# AIM OF THE EXERCISE
Below are the records; copy exactly the stretch from the line containing "You are a GUI" through the line containing "Screen dimensions: 1064x859", both ends included, and nothing else.

(MATERIAL PROVIDED begins)

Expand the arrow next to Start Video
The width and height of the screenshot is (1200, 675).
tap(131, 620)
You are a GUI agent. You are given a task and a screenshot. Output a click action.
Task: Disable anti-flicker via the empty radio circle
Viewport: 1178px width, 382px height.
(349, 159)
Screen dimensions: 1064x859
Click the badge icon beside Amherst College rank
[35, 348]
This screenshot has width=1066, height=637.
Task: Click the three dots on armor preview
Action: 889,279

(MATERIAL PROVIDED ends)
(MATERIAL PROVIDED begins)

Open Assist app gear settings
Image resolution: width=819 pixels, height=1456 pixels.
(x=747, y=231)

(MATERIAL PROVIDED ends)
(MATERIAL PROVIDED begins)

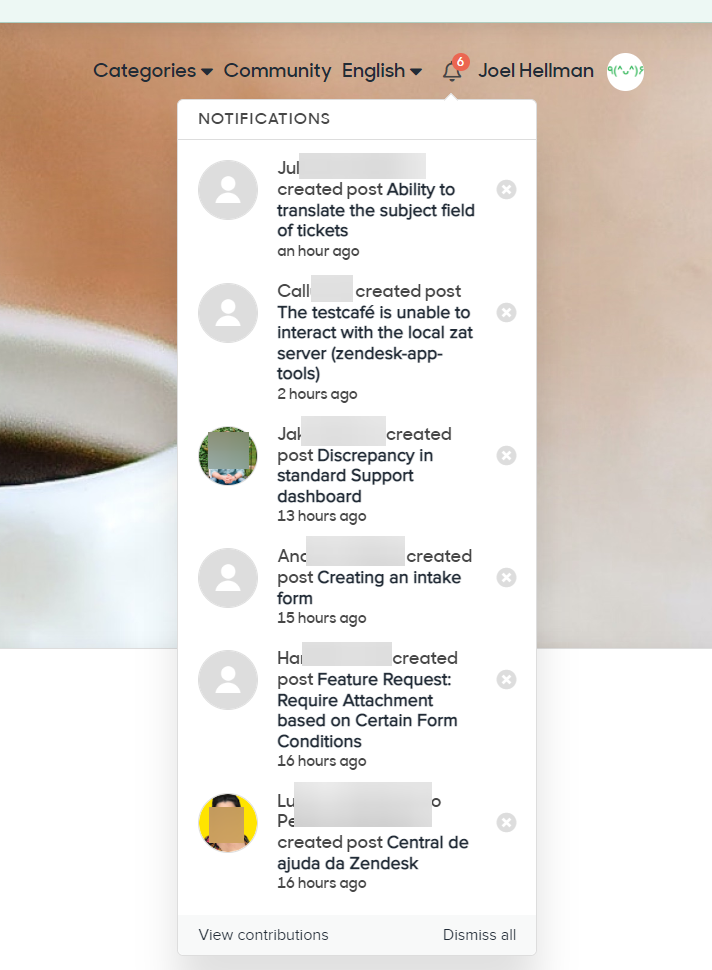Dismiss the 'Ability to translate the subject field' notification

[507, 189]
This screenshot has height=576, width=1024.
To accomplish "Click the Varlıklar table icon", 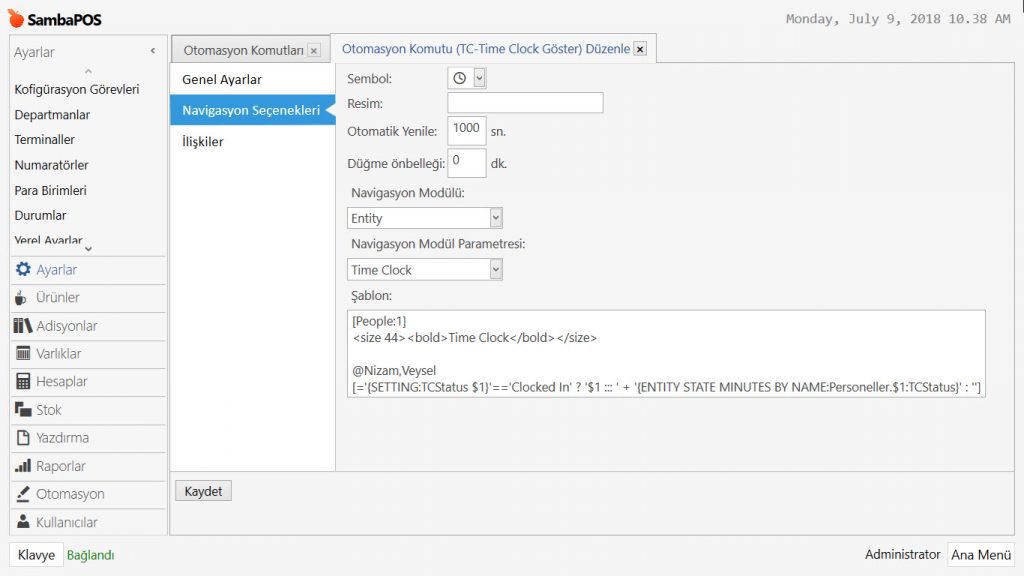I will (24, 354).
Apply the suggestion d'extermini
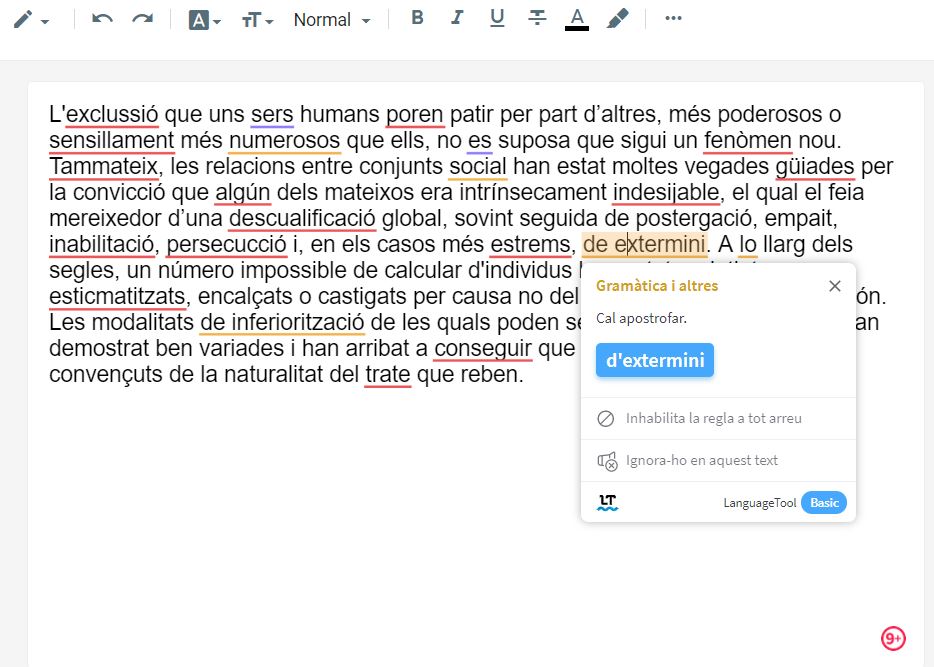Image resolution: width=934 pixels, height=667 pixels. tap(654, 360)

(MATERIAL PROVIDED ends)

# SOLVED PROBLEM
You are a GUI agent. You are given a task and a screenshot. Output a click action.
Task: Disable anti-flicker via the empty radio circle
Viewport: 1178px width, 382px height.
(349, 159)
Screen dimensions: 1064x859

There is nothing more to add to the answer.